_BRIEF_
Entries below include pictures. Output exactly the lines from the one with "The width and" down to the one with "Image resolution: width=1145", both ends included, and leave the pictures out.

(Stored records)
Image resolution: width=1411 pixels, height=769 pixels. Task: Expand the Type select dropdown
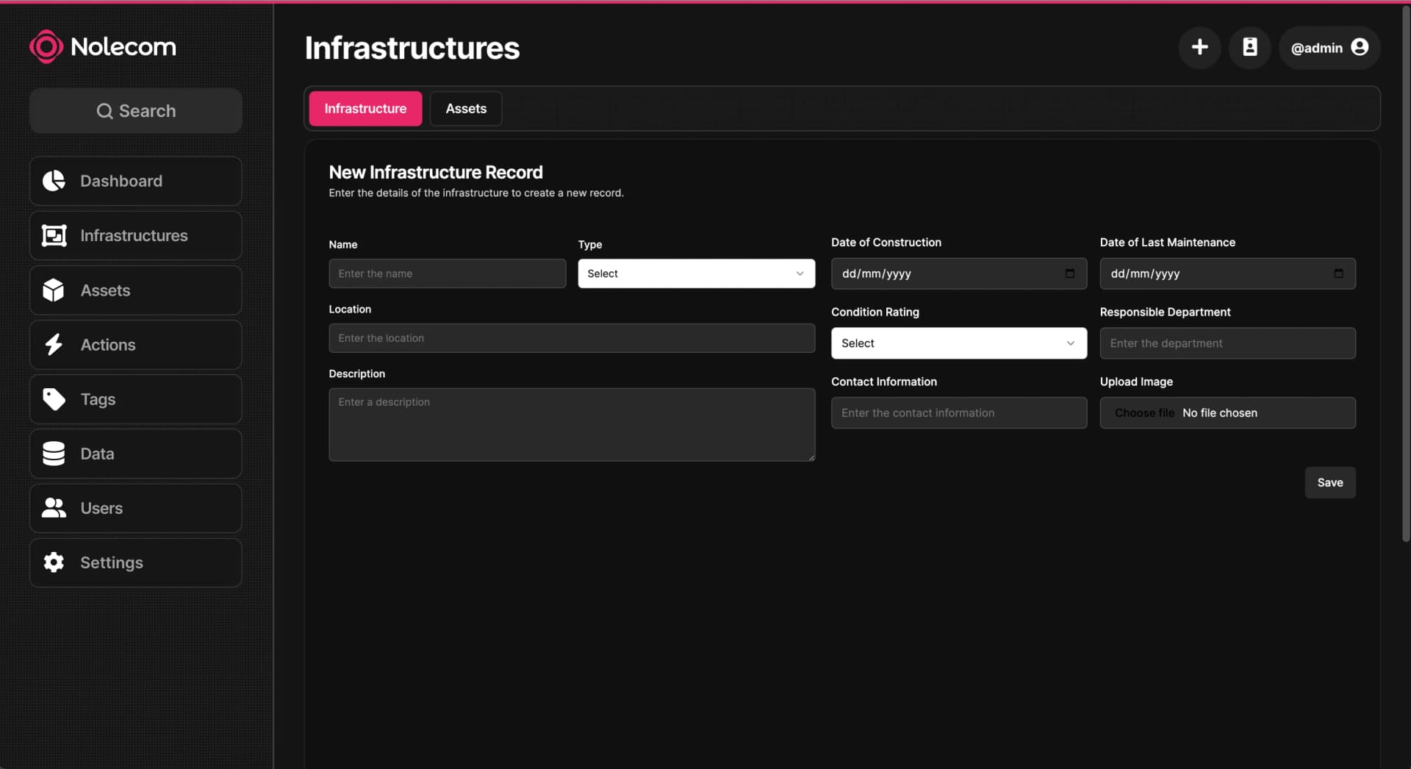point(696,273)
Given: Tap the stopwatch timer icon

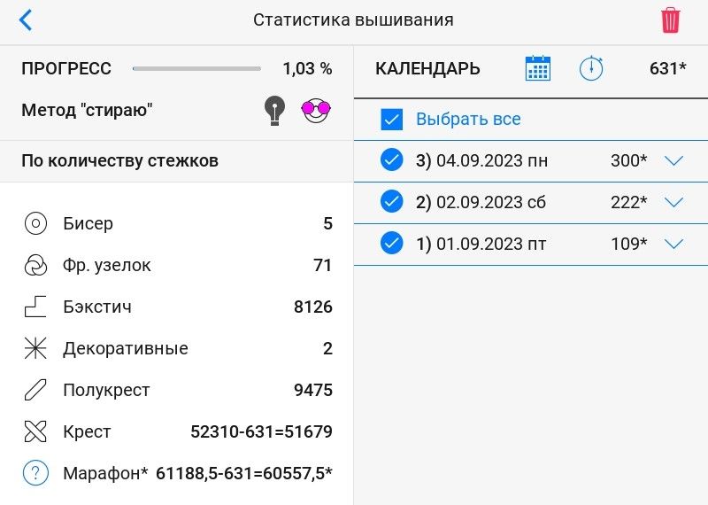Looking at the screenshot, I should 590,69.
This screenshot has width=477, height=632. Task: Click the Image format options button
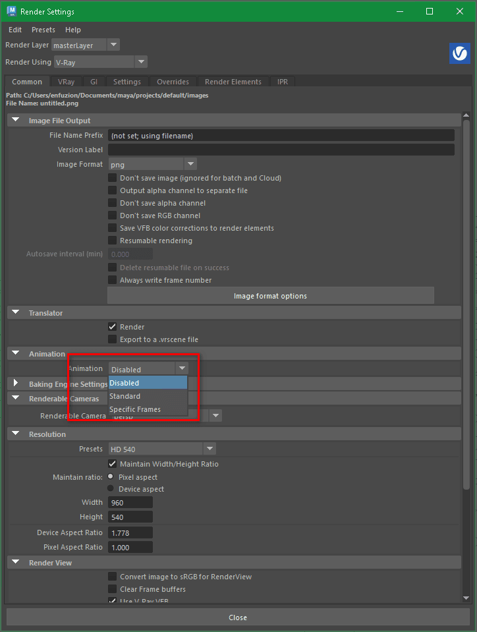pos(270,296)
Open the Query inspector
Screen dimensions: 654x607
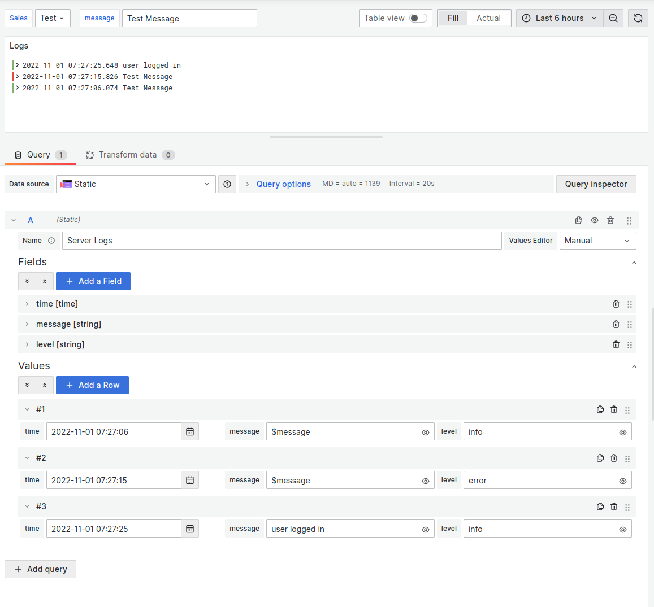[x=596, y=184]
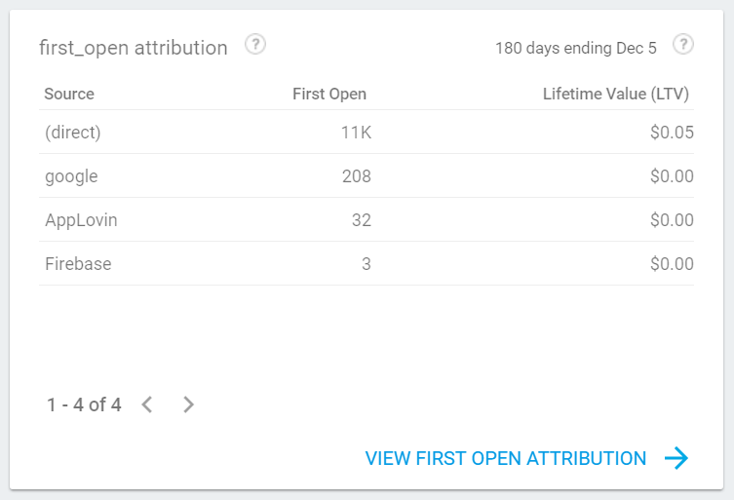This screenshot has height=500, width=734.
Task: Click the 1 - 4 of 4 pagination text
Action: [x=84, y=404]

==

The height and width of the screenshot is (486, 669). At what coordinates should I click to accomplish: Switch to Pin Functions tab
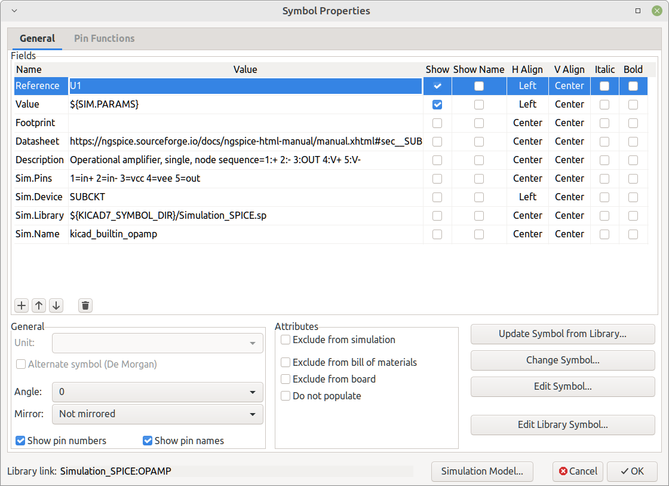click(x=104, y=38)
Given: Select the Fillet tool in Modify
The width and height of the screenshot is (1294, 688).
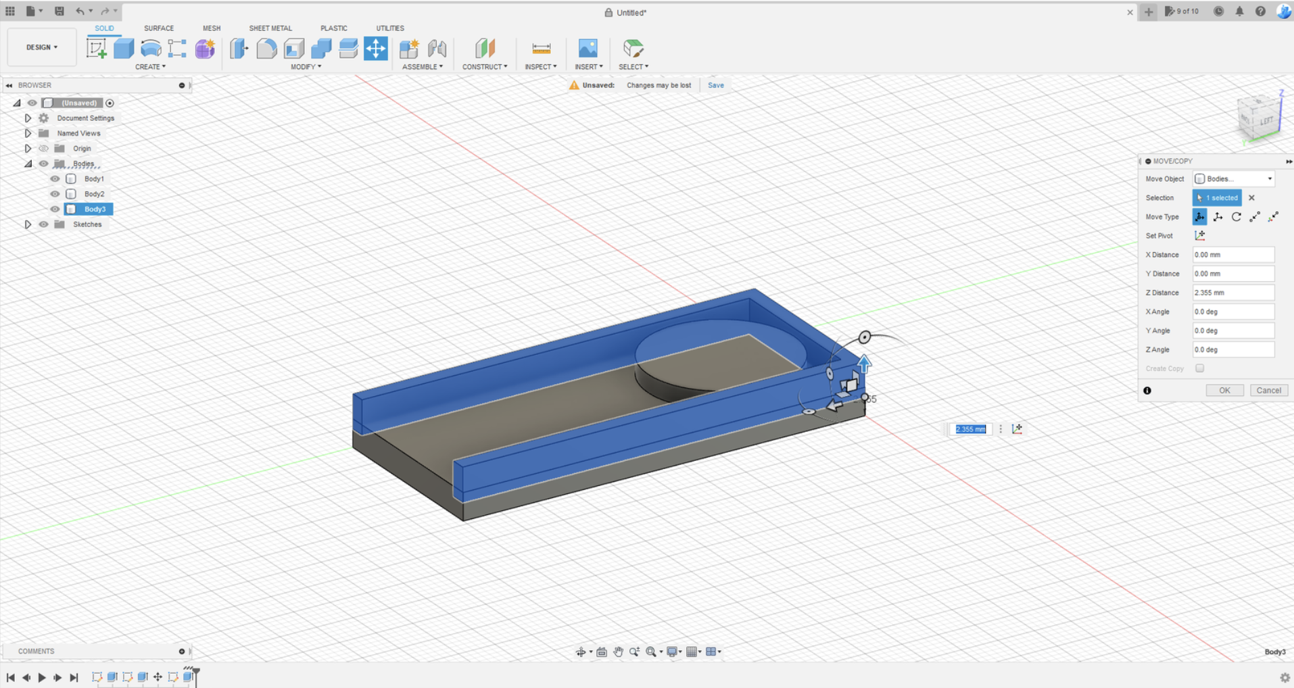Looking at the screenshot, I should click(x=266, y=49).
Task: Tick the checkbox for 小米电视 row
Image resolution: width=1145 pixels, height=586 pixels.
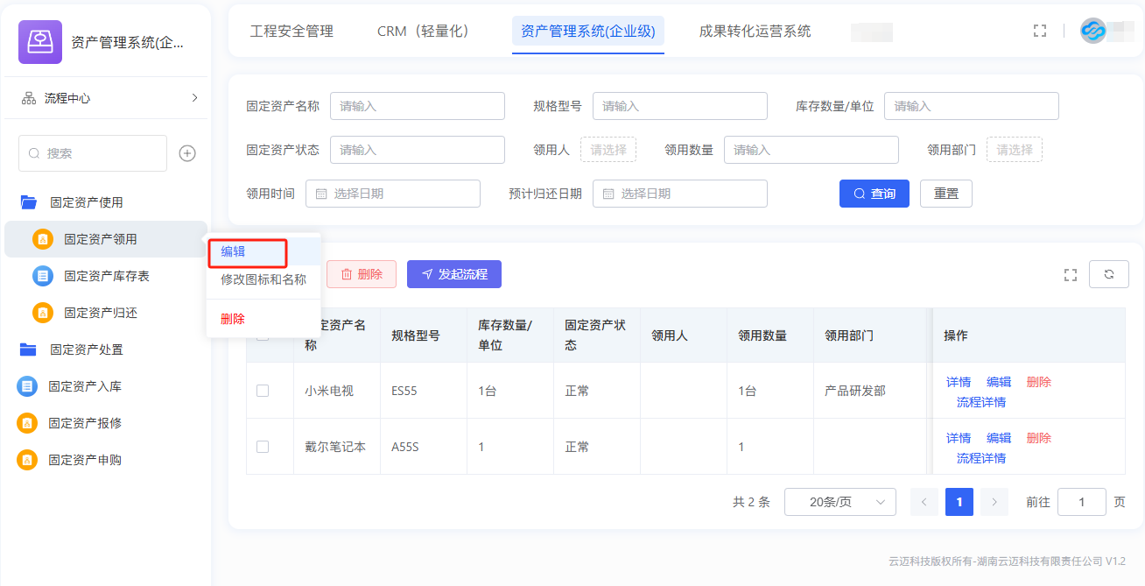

_RESULT_
The width and height of the screenshot is (1294, 688).
Looking at the screenshot, I should click(x=266, y=49).
Task: Tick the checkbox for 小米电视 row
Image resolution: width=1145 pixels, height=586 pixels.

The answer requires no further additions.